Back Up North

I spent the day in Coös, working on videos for New Hampshire Grand. It’s always refreshing to get up there. I was talking to someone today at Mount Prospect as I yo-yoed up and down the hill. They were saying they wouldn’t mind if there was no growth and if all the ATVs and snowmobiles went away. It was interesting to hear that from someone I know wants to see the region succeed. This person’s vision for the region, however, differs significantly from many other residents.

The Cascade mill got sold yesterday to a new company. That company has ties to Laidlaw. NHPR called me to see if I could dig into it, but I was digging for my Conway work and couldn’t get away. I read the transcript on NHPR.org from the story they ran, but it didn’t fill in the details. Probably because at this point the details are still sketchy. I would love to have the support I have now and be reporting there, but right now that’s not in the cards.

It is strange, however, to see some of my more regional stories grace the cover of the Berlin Daily Sun. The BDS was my competition, in theory, for a year and a half, although it’s reporters were colleagues and friends. I guess the Reporter is stripping down to even more limited access—the reporter who replaced me was let go and won’t be replaced. There are now two reporters and my former editor putting both the Reporter and the Coös County Democrat together, with the help of some freelancers.

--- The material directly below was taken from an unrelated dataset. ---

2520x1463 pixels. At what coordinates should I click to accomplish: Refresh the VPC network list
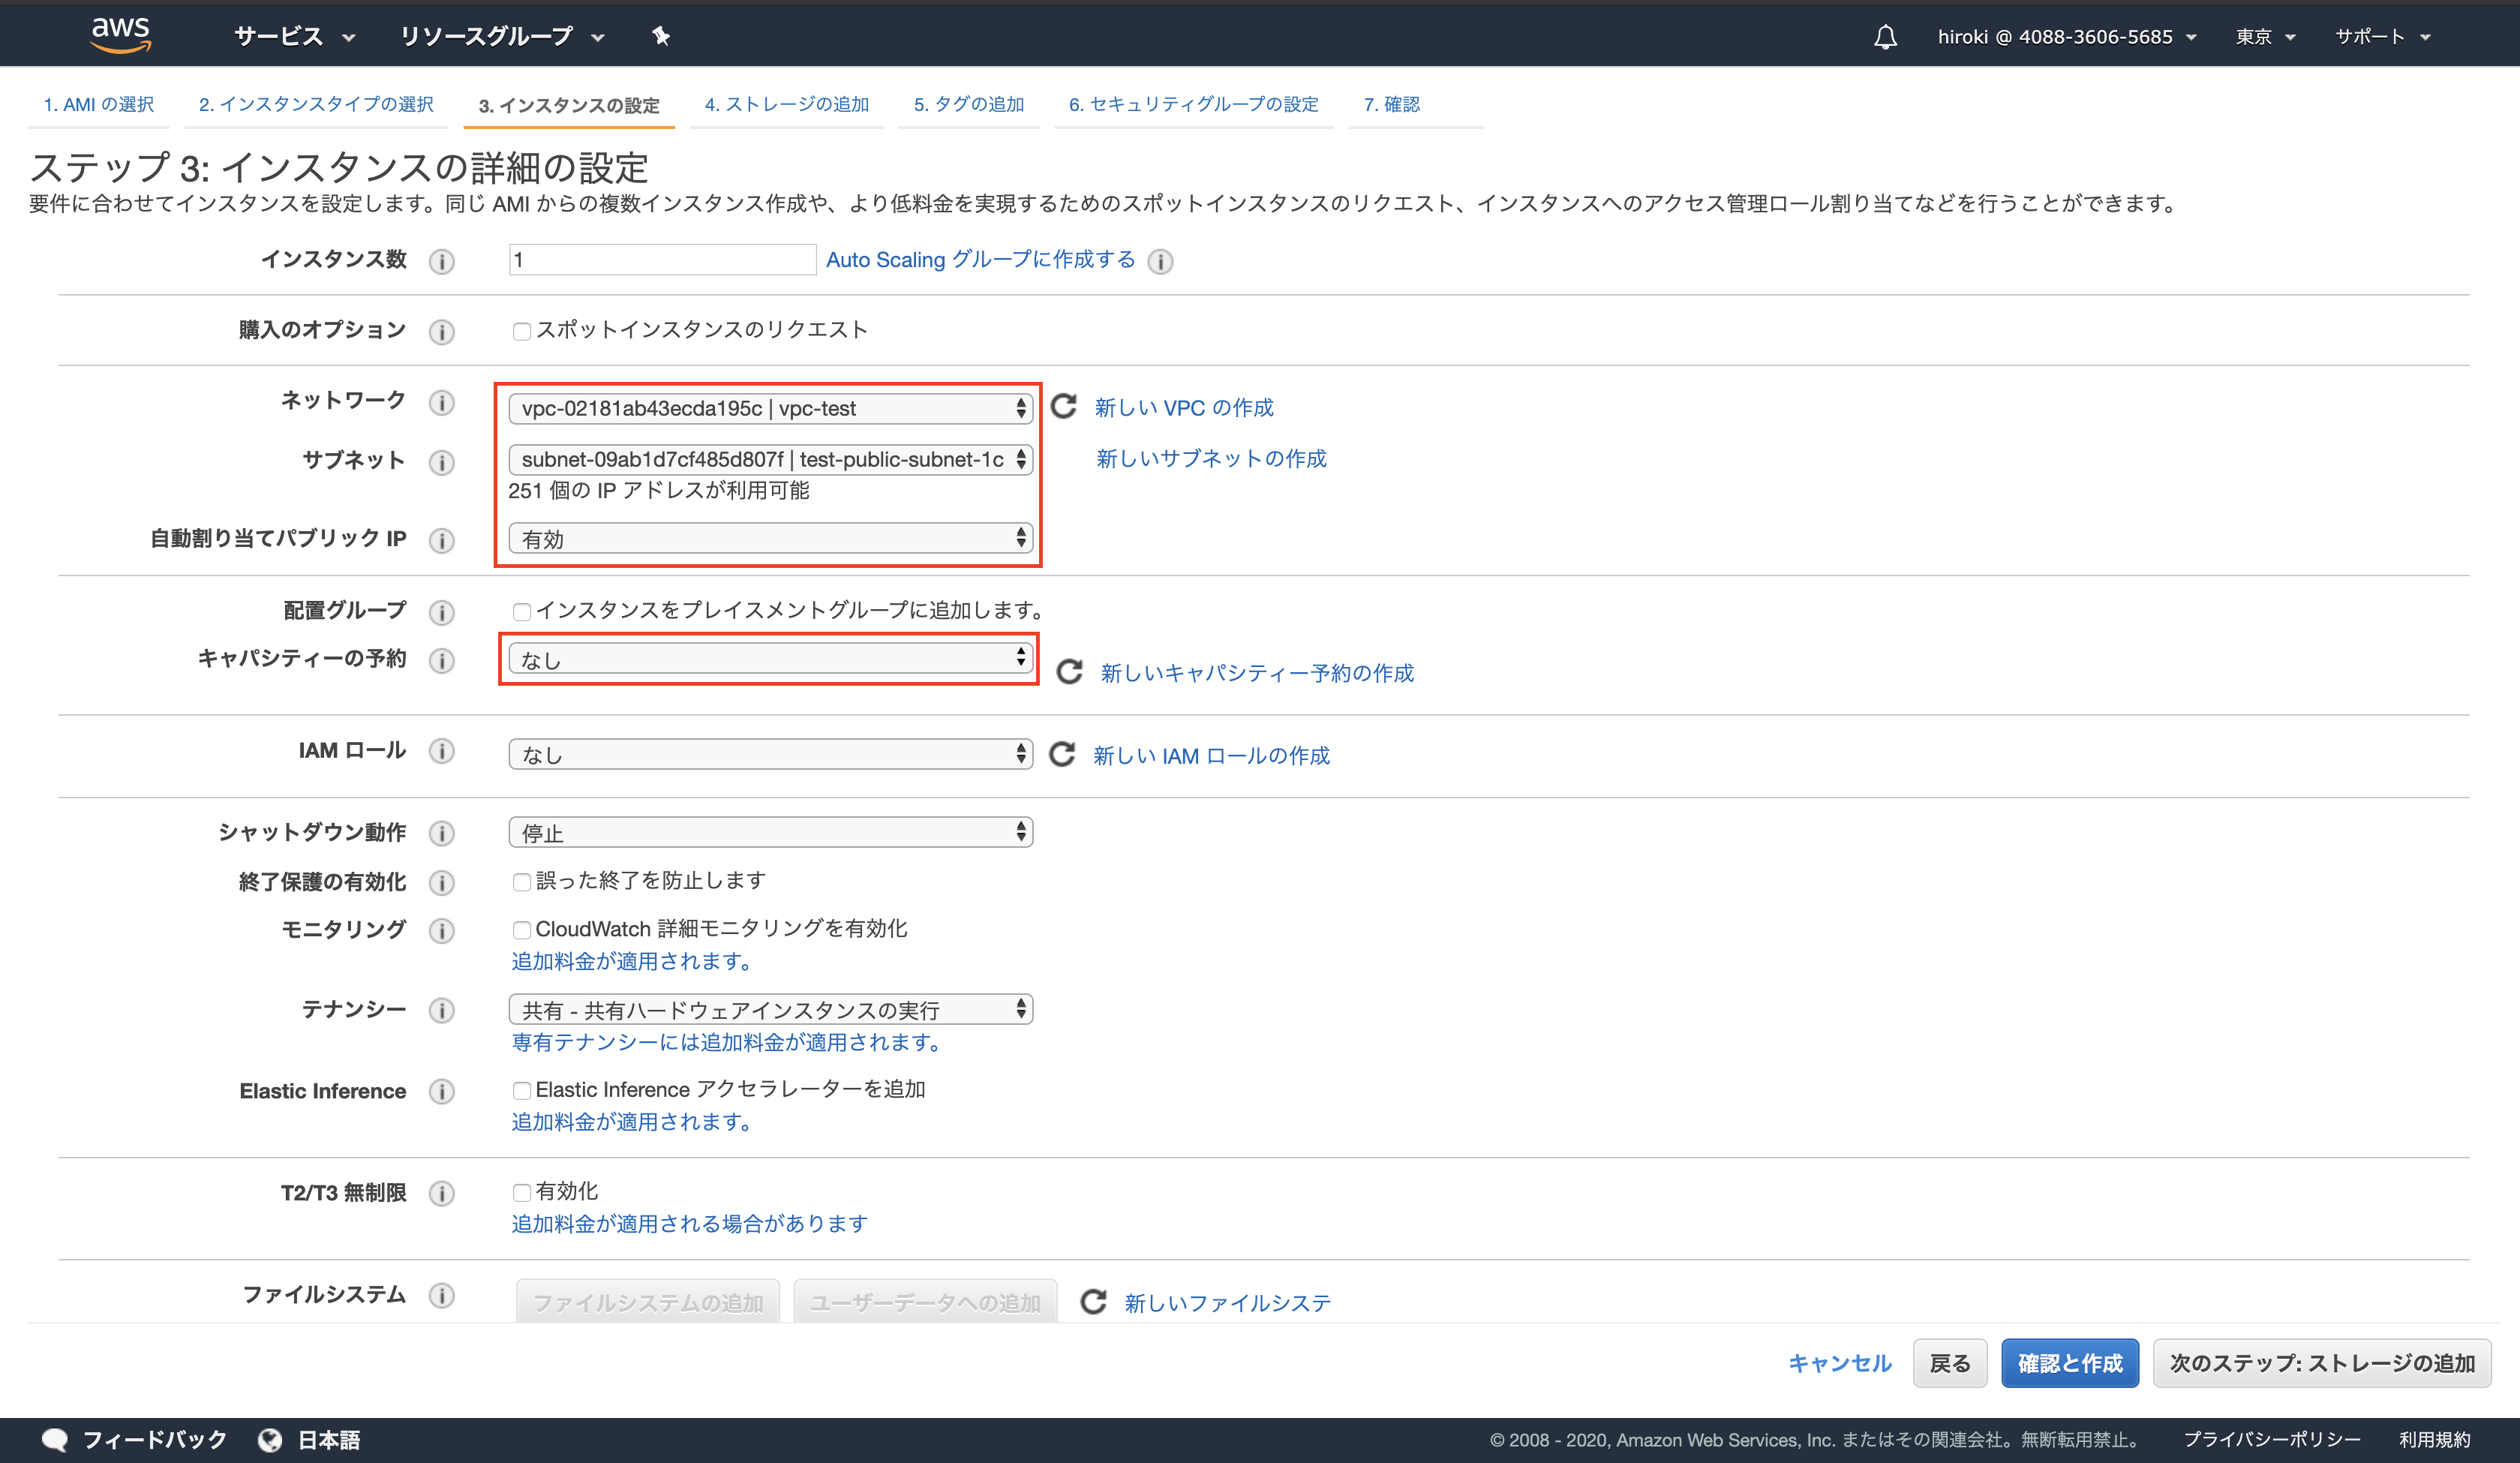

So who watches the region? I think about the story I just wrote, about the Conway police spending money they maybe shouldn’t have. (It’s all a matter of opinion. I stay out of that business and just report what they bought and when.) Who can do that in Berlin? Who can do that in Lancaster? Groveton? Colebrook? I wonder what will happen if the papers there don’t keep going.

I have faith the region will survive, if for no other reason than the willpower of the people who live there. But the transition will be jarring. It already has been. Still, when I grabbed the rope-tow on Mount Prospect and chatted with the dozen people skiing and riding I knew there was no place I’d rather be.